Python，字典和卡方应急表 [英] Python, dictionaries, and chi-square contingency table

问题描述

这是一个我一直在大脑里呆了很久的问题，所以任何帮助都会很棒。我有一个文件，其中包含以下格式的几行（单词，发生单词的时间，以及在给定实例中包含给定单词的文档的时间）。以下是输入文件的样例。

This is a problem I've been racking my brains on for a long time, so any help would be great. I have a file which contains several lines in the following format (word, time that the word occurred in, and frequency of documents containing the given word within the given instance in time). Below is an example of what the inputfile looks like.

#inputfile
<word, time, frequency>
apple, 1, 3
banana, 1, 2
apple, 2, 1
banana, 2, 4
orange, 3, 1

我下面有Python类，我用来创建2-D字典来存储上面的文件作为关键字，而频率作为值：

I have Python class below that I used to create 2-D dictionaries to store the above file using as the key, and frequency as the value:

class Ddict(dict):
    '''
    2D dictionary class
    '''
    def __init__(self, default=None):
            self.default = default

    def __getitem__(self, key):
            if not self.has_key(key):
                self[key] = self.default()
            return dict.__getitem__(self, key)


wordtime=Ddict(dict) # Store each inputfile entry with a <word,time> key
timeword=Ddict(dict) # Store each inputfile entry with a <time,word> key

# Loop over every line of the inputfile
for line in open('inputfile'):
    word,time,count=line.split(',')

    # If <word,time> already a key, increment count
    try:
        wordtime[word][time]+=count
    # Otherwise, create the key
    except KeyError:
        wordtime[word][time]=count

    # If <time,word> already a key, increment count     
    try:
        timeword[time][word]+=count
    # Otherwise, create the key
    except KeyError:
        timeword[time][word]=count

我曾经在迭代条目时计算某些事情的问题在这个2D字典。对于每个时间't'的每个单词w，计算：

The question that I have pertains to calculating certain things while iterating over the entries in this 2D dictionary.
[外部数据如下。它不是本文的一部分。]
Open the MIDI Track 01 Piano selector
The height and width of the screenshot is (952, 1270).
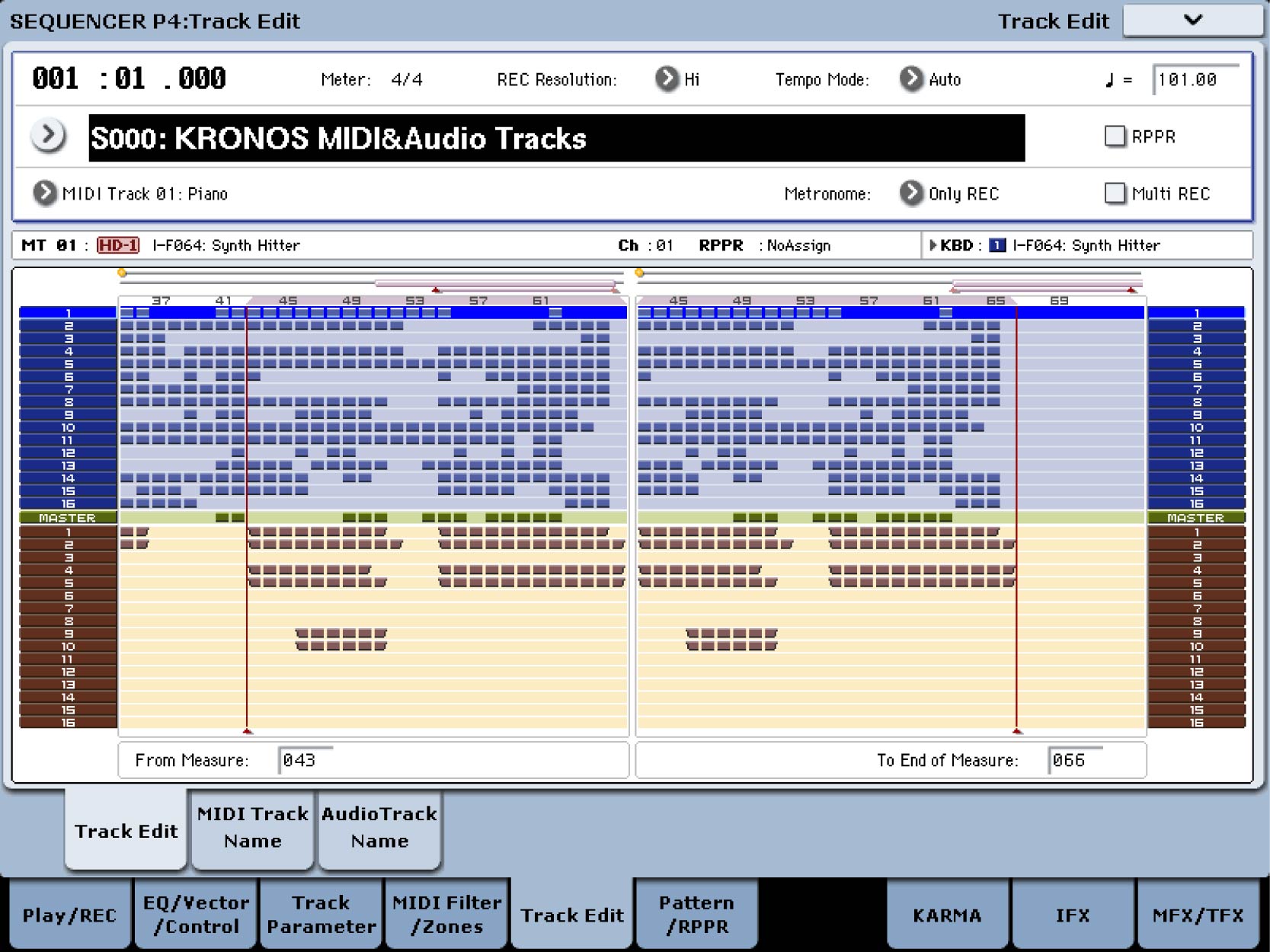coord(45,193)
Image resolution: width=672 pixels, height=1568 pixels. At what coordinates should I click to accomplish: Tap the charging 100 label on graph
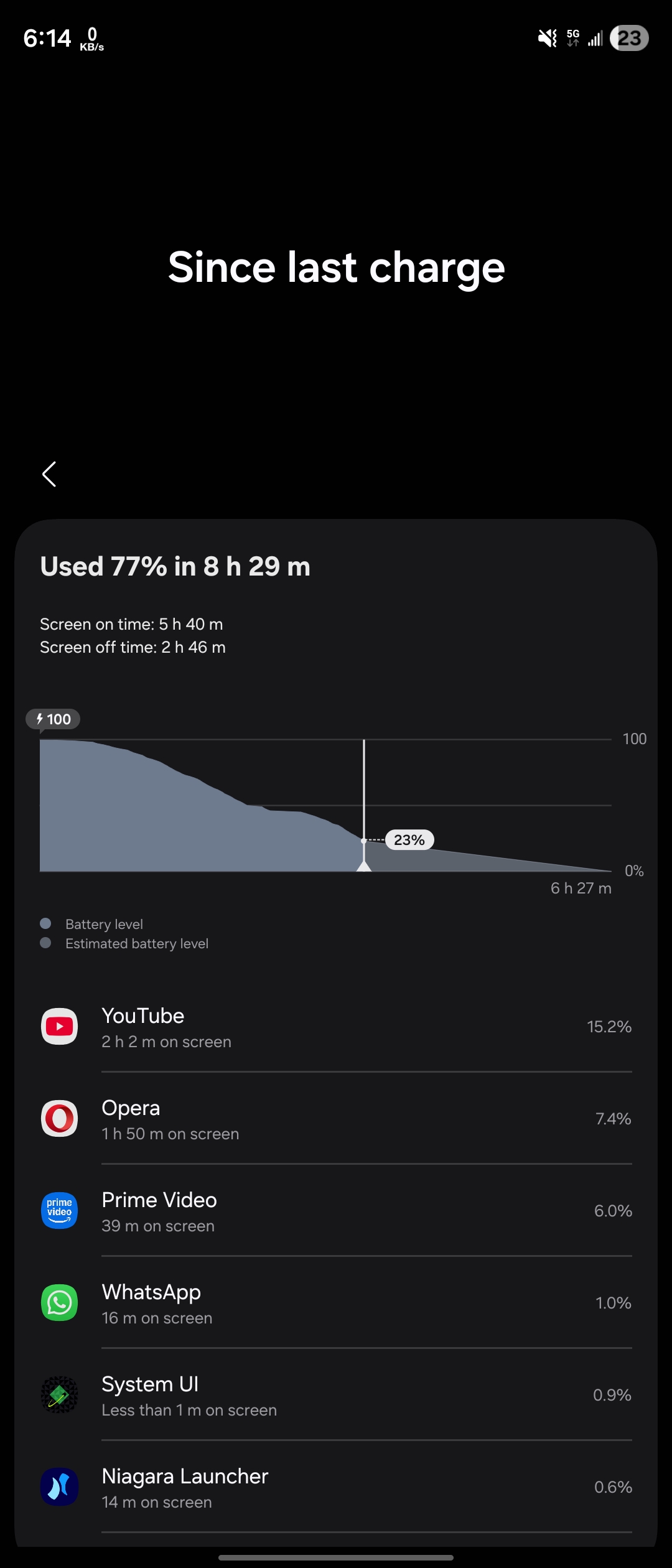click(x=54, y=719)
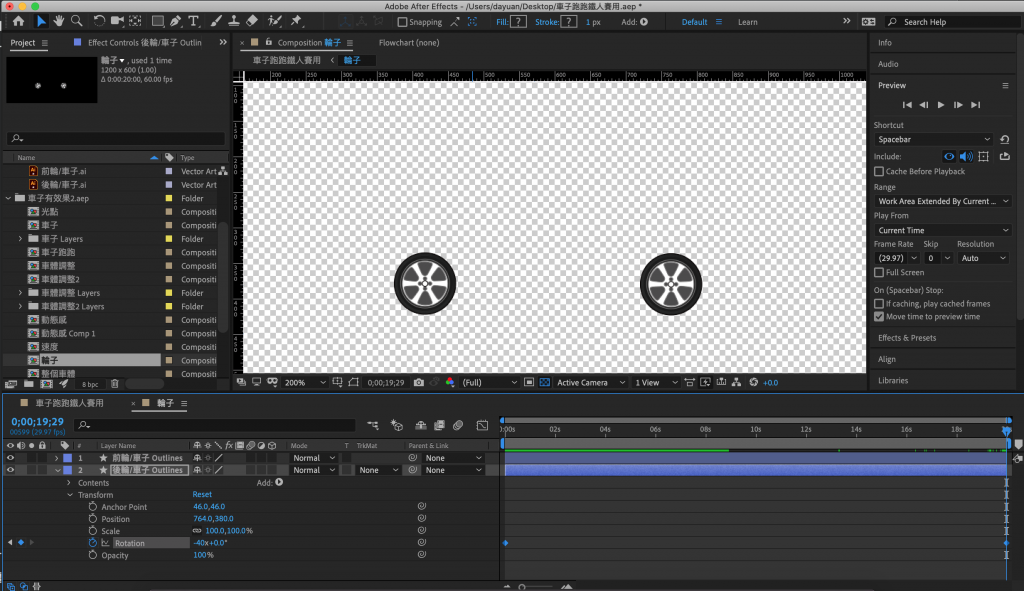This screenshot has width=1024, height=591.
Task: Pick the Puppet Pin tool
Action: 296,21
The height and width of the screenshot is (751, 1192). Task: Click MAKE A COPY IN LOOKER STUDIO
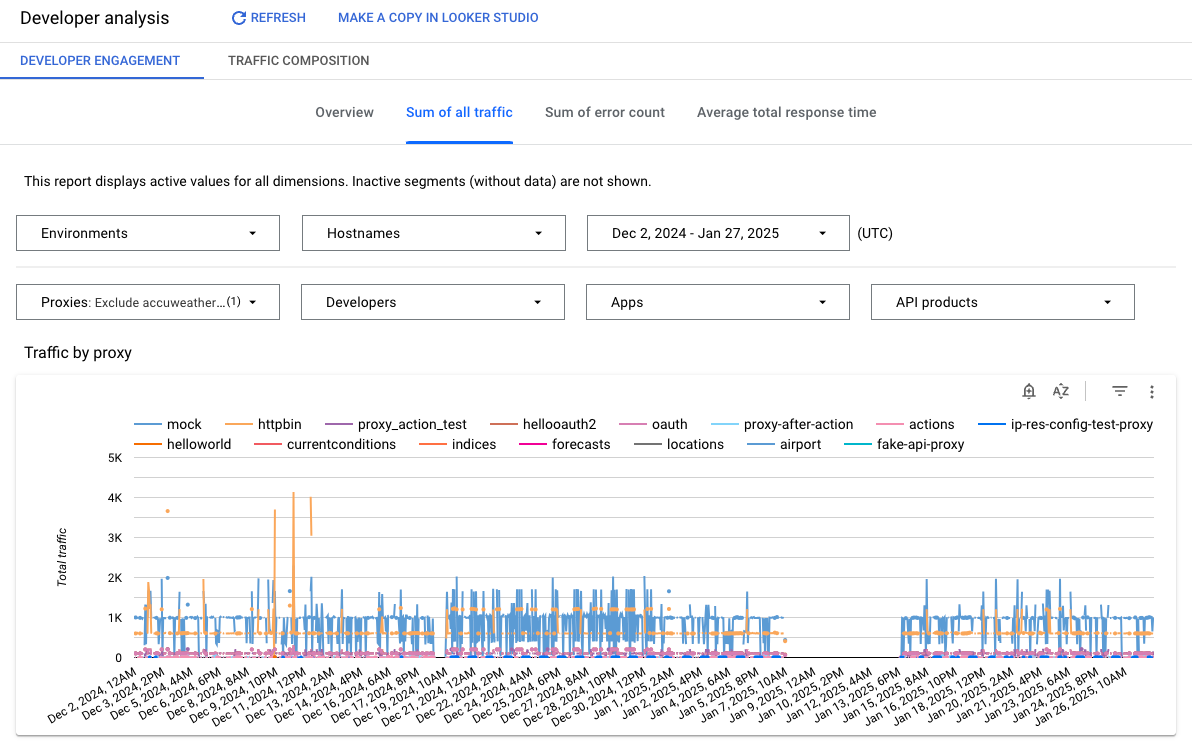438,17
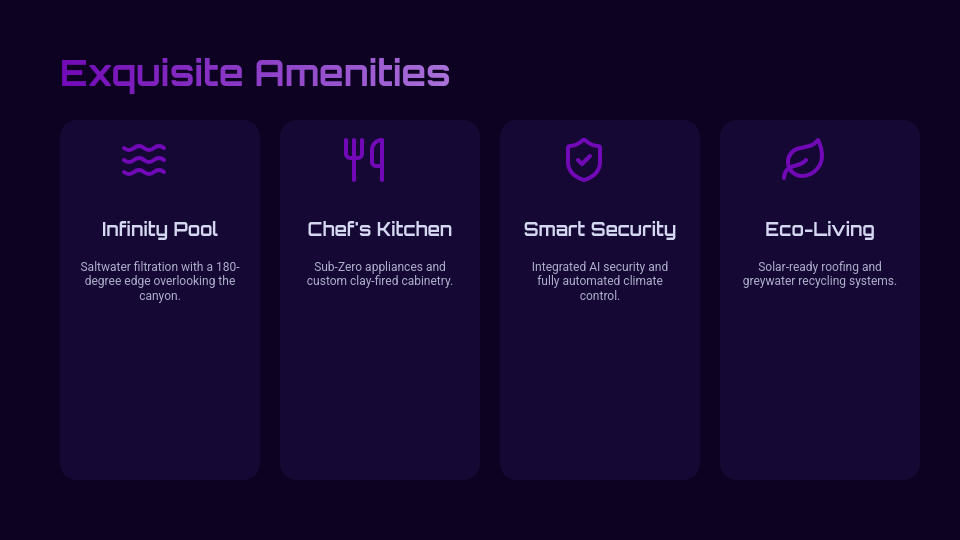Screen dimensions: 960x540
Task: Select the Chef's Kitchen heading
Action: pyautogui.click(x=380, y=229)
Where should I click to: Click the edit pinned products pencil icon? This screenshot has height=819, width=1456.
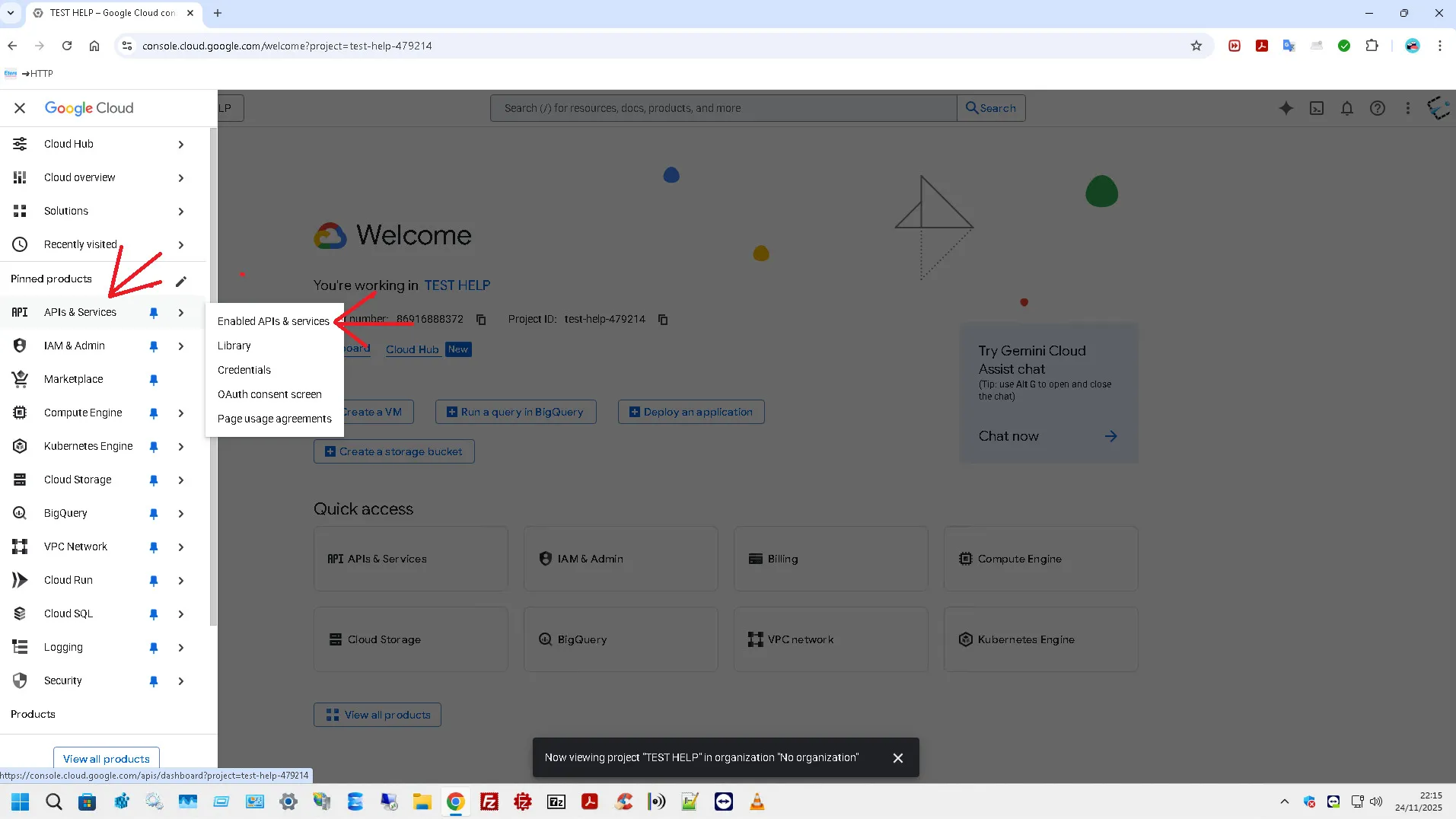pyautogui.click(x=180, y=282)
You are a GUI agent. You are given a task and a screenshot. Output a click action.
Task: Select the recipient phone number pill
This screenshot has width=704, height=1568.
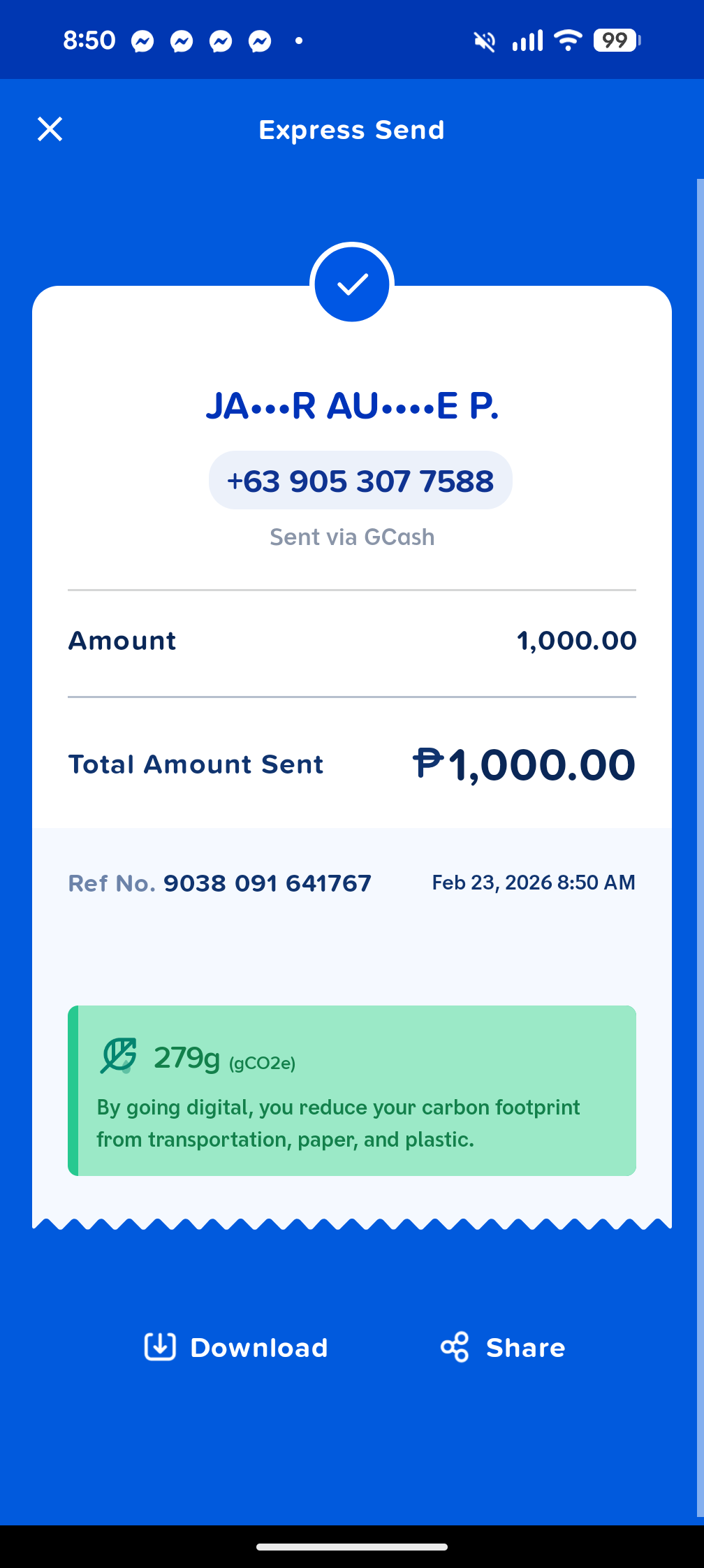click(x=360, y=481)
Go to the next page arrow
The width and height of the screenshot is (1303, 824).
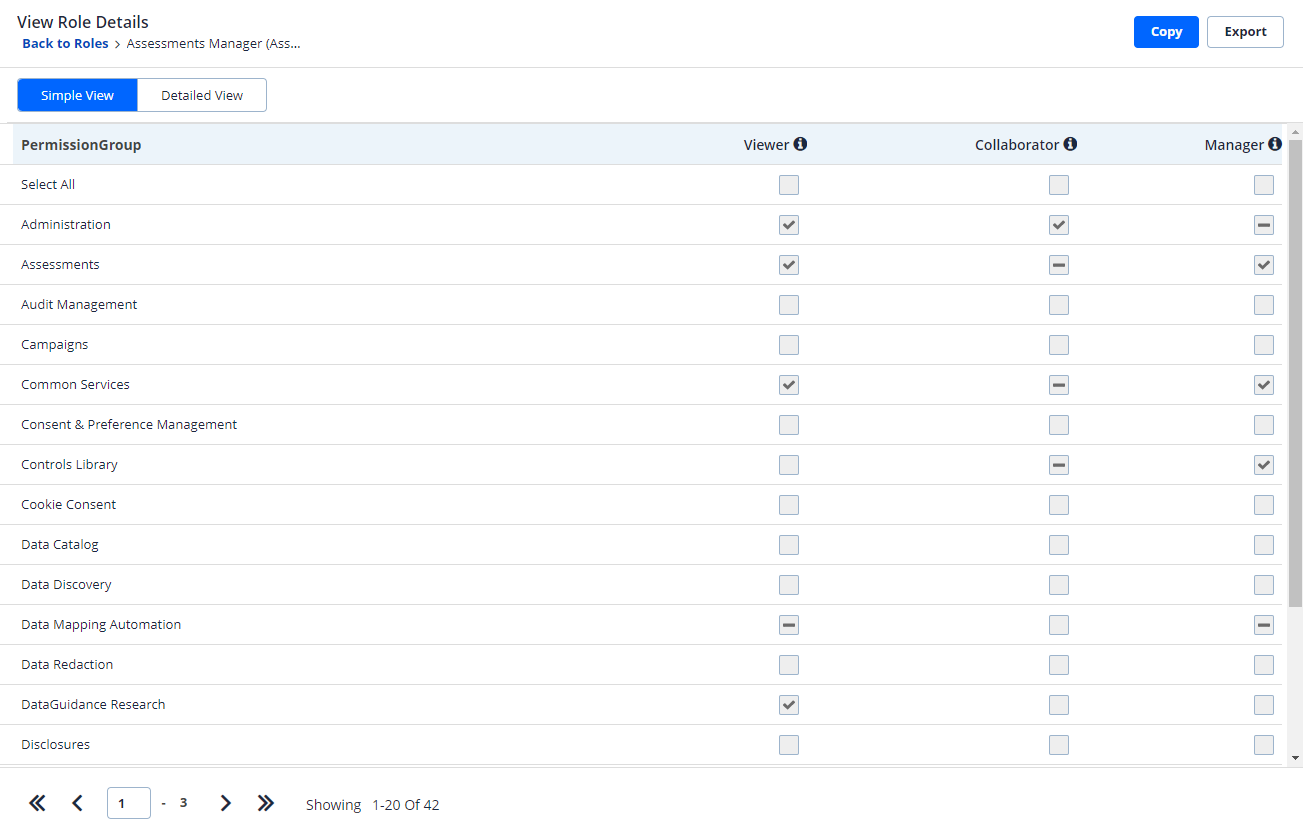(x=225, y=803)
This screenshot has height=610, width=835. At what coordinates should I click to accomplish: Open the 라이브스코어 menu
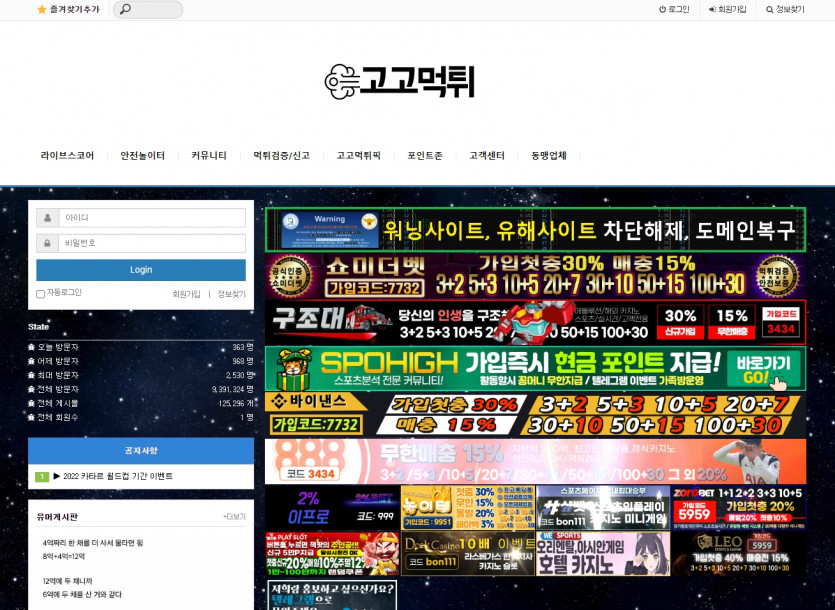[x=67, y=156]
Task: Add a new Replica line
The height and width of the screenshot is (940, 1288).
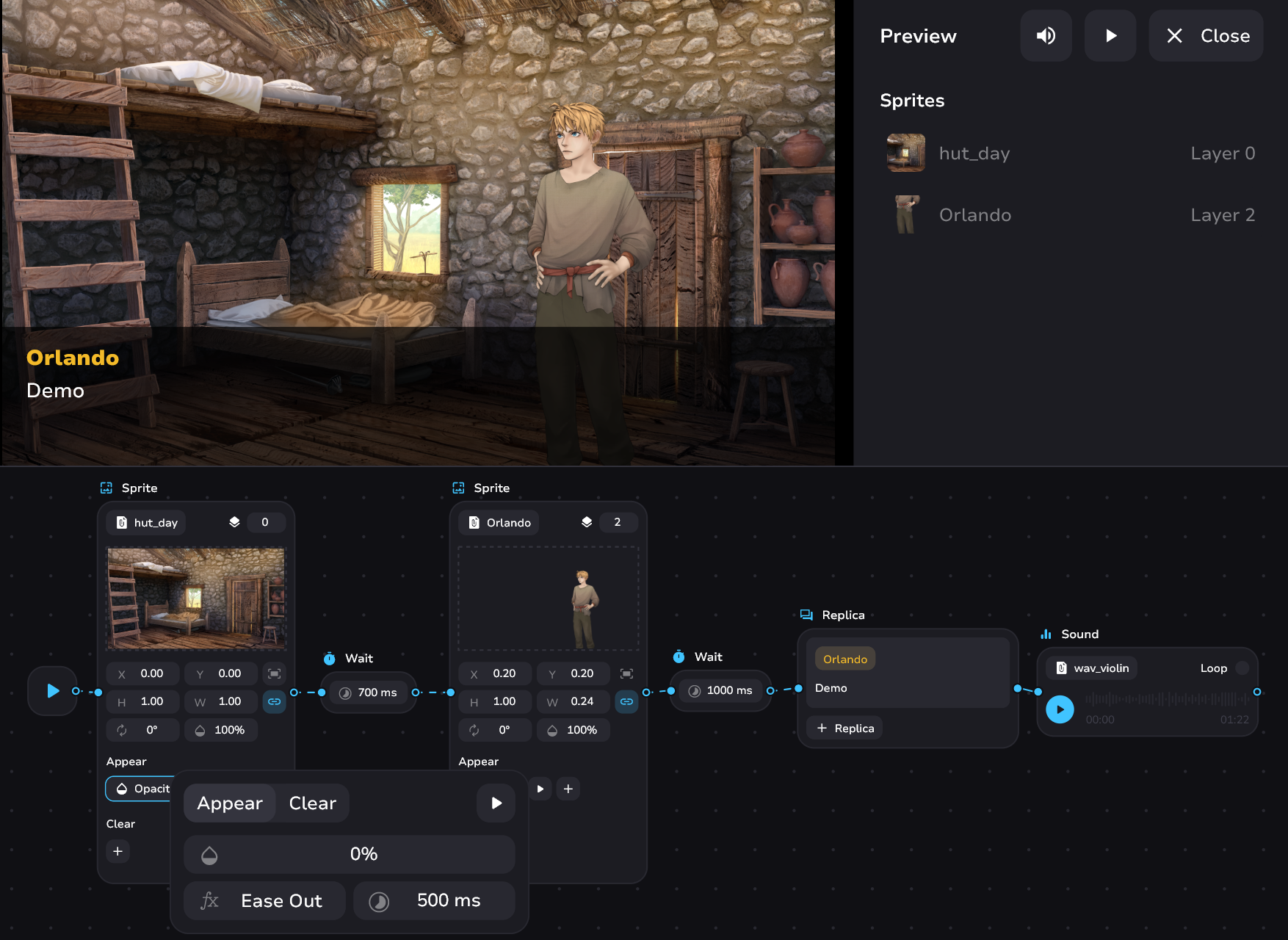Action: pyautogui.click(x=845, y=728)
For each word 'w' at each time 't', calculate:

1. 与 $在时间't'内的b $ b字'w'。 （a）


2. 在时间't'内的文件数不含
   字'w' （b）


3. 与
   文字'w'外部时间't'的文件数。 （c）


4. 没有
   文字'w'的文件数量时间't'。 （d）

1. The number of documents with word 'w' within time 't'. (a)
2. The number of documents without word 'w' within time 't'. (b)
3. The number of documents with word 'w' outside time 't'. (c)
4. The number of documents without word 'w' outside time 't'. (d)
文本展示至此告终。